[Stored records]
******************************

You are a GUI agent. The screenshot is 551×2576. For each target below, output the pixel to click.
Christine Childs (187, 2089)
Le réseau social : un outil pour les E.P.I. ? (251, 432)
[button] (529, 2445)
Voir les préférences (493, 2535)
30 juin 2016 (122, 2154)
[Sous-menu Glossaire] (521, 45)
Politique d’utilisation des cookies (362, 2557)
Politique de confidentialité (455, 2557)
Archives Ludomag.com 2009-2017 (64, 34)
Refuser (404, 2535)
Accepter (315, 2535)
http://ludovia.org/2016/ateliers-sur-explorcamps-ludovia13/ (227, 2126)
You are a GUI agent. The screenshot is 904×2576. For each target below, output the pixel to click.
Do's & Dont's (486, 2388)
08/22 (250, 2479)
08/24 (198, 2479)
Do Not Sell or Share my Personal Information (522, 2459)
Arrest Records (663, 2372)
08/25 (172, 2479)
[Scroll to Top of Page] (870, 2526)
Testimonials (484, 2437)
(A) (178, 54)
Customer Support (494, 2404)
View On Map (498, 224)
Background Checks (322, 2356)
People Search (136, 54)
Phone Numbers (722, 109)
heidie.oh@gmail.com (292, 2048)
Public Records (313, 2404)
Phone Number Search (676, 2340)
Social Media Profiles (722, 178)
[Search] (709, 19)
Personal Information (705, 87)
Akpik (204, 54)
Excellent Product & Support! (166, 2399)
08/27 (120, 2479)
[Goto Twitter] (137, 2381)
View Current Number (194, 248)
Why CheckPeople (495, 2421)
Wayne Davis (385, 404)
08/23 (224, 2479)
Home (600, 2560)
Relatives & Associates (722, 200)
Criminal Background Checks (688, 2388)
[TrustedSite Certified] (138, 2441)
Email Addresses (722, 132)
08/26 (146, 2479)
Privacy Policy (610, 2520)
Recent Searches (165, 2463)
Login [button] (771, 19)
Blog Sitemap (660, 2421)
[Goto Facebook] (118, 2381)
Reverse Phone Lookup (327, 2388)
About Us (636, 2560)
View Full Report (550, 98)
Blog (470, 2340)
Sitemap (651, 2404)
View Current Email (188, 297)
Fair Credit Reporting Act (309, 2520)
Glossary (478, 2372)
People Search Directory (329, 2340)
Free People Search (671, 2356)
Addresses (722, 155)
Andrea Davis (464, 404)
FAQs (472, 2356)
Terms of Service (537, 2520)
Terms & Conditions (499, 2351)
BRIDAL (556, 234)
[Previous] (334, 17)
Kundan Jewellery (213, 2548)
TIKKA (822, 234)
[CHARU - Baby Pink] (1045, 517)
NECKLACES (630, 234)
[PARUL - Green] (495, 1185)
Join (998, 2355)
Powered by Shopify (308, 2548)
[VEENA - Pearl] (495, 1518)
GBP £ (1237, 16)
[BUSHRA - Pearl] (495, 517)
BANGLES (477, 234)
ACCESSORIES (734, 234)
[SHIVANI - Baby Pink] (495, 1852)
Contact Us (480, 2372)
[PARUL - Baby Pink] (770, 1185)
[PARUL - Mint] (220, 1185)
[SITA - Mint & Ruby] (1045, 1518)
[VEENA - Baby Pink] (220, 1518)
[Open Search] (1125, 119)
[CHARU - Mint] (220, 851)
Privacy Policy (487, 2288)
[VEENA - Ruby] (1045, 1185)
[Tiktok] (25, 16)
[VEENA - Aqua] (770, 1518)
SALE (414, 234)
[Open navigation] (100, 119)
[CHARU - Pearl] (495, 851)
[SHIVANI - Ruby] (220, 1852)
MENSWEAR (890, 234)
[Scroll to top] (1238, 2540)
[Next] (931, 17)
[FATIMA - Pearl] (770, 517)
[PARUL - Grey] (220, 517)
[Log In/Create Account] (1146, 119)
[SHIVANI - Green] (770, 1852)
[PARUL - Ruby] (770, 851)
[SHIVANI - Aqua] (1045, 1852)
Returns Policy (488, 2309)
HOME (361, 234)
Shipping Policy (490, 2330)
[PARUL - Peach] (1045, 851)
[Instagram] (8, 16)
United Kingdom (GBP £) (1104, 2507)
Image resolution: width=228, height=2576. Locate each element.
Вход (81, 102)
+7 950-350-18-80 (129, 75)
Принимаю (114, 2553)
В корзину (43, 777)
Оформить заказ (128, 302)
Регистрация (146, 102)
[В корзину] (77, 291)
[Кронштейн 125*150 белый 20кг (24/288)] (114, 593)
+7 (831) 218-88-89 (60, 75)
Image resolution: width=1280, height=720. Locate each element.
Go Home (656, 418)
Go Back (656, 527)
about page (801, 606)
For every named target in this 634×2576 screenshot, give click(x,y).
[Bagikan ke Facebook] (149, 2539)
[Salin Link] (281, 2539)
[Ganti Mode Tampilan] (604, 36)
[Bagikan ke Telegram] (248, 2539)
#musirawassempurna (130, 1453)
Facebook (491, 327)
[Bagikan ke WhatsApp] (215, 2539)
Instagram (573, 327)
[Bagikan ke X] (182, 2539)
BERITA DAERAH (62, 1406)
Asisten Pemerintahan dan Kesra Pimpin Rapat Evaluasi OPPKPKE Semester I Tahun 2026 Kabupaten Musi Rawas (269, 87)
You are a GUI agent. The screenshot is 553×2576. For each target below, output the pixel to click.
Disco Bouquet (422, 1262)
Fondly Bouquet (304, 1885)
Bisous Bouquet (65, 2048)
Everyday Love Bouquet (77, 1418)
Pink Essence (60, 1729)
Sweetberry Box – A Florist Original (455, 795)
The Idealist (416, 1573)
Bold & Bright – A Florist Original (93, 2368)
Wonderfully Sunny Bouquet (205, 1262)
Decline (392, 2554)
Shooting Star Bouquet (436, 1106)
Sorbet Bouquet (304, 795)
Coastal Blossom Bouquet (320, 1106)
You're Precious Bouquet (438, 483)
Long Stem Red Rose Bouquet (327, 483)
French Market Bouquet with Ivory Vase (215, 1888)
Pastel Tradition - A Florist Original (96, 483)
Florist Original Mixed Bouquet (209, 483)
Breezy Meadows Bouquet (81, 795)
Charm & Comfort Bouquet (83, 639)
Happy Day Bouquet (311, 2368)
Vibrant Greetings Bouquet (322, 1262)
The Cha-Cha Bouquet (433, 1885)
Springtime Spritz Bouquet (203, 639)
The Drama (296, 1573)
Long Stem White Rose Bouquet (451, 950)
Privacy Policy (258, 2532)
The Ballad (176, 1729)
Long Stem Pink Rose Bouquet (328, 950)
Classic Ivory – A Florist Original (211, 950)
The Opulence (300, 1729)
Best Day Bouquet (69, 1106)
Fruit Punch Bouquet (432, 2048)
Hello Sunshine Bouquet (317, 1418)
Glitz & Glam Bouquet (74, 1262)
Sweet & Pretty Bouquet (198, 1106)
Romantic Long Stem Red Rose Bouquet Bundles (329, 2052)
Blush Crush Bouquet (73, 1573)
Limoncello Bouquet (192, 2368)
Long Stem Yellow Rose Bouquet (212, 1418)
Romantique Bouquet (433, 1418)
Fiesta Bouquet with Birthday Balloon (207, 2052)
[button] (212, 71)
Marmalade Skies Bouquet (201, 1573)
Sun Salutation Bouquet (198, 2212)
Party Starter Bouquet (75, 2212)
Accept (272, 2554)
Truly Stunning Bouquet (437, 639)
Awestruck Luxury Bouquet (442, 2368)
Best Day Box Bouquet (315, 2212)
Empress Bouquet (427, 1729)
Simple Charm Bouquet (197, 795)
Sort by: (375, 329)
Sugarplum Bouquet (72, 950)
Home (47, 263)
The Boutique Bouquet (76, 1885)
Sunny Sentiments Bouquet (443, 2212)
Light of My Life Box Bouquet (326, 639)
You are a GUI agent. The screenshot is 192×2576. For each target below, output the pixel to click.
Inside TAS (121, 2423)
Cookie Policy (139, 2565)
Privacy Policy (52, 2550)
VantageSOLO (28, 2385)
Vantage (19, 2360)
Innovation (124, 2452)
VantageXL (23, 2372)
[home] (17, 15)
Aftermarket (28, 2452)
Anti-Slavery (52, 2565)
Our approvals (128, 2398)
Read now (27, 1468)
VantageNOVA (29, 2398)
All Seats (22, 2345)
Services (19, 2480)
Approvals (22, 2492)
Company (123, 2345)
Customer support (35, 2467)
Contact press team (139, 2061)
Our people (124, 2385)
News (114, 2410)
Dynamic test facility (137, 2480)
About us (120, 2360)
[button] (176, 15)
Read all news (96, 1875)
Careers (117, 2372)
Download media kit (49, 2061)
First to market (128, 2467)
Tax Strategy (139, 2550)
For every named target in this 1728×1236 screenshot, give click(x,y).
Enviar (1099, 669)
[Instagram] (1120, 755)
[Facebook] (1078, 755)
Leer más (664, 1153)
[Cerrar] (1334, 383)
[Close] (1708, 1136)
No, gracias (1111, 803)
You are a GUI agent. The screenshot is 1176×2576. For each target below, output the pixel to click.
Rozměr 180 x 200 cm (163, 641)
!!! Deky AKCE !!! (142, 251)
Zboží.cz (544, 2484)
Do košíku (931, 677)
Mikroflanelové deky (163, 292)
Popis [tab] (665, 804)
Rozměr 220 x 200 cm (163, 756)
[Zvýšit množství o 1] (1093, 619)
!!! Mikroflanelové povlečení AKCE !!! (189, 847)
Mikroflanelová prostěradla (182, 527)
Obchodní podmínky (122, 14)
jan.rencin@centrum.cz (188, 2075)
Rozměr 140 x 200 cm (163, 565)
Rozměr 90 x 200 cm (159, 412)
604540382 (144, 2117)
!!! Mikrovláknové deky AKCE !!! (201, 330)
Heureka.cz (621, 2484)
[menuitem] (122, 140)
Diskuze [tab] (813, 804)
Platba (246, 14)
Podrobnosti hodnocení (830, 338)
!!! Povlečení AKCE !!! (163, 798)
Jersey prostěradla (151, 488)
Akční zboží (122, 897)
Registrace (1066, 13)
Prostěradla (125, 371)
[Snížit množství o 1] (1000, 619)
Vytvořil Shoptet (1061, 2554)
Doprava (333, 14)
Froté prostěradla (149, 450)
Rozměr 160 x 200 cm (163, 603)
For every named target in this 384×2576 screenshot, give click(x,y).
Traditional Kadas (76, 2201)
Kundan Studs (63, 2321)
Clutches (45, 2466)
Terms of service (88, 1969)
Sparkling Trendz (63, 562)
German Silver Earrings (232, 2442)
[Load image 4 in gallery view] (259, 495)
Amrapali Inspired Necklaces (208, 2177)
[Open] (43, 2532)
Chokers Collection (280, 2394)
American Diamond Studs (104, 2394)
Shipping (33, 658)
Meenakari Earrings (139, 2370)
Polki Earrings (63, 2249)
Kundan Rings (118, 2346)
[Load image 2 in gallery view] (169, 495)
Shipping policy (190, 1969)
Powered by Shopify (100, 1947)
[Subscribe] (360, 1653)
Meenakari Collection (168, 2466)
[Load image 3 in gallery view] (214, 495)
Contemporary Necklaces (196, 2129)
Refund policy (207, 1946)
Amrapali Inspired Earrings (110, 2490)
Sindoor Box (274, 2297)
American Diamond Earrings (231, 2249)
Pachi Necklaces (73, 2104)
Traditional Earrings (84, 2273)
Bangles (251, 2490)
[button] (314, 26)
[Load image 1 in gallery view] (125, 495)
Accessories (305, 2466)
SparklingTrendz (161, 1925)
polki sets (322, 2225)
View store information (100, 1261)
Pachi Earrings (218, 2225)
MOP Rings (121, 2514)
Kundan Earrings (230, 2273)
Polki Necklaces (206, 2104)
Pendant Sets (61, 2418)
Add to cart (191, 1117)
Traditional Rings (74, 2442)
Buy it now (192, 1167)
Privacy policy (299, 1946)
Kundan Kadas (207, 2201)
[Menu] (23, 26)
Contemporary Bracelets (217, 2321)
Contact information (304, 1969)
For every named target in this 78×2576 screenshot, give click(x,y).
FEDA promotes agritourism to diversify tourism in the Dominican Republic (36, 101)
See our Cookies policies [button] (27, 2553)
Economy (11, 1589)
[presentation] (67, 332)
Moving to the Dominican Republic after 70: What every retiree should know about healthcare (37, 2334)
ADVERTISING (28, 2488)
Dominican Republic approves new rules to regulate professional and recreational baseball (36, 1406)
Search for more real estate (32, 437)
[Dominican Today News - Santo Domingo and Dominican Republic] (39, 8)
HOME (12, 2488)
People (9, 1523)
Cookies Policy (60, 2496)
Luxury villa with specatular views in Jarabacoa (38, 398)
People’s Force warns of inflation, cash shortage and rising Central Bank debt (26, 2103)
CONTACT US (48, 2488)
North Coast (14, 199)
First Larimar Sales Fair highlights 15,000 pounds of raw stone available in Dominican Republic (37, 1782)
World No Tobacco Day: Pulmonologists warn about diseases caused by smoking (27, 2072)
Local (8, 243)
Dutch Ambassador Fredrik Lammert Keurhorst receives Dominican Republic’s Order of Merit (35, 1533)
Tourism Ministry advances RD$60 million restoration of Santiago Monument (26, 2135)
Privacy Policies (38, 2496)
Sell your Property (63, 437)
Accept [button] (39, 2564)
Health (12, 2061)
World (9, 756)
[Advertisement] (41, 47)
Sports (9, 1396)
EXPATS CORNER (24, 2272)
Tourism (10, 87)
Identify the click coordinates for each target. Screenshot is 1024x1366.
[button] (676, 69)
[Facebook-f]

******************************

**Problem description**
As the answer, set down only the lines from the data above between the one holding "Personal Information (705, 87)" and the one holding "Privacy Policy (610, 2520)", inclusive, exactly as they read.

**Worked solution**
Personal Information (705, 87)
Akpik (204, 54)
Excellent Product & Support! (166, 2399)
08/27 (120, 2479)
[Goto Twitter] (137, 2381)
View Current Number (194, 248)
Why CheckPeople (495, 2421)
Wayne Davis (385, 404)
08/23 (224, 2479)
Home (600, 2560)
Relatives & Associates (722, 200)
Criminal Background Checks (688, 2388)
[TrustedSite Certified] (138, 2441)
Email Addresses (722, 132)
08/26 (146, 2479)
Privacy Policy (610, 2520)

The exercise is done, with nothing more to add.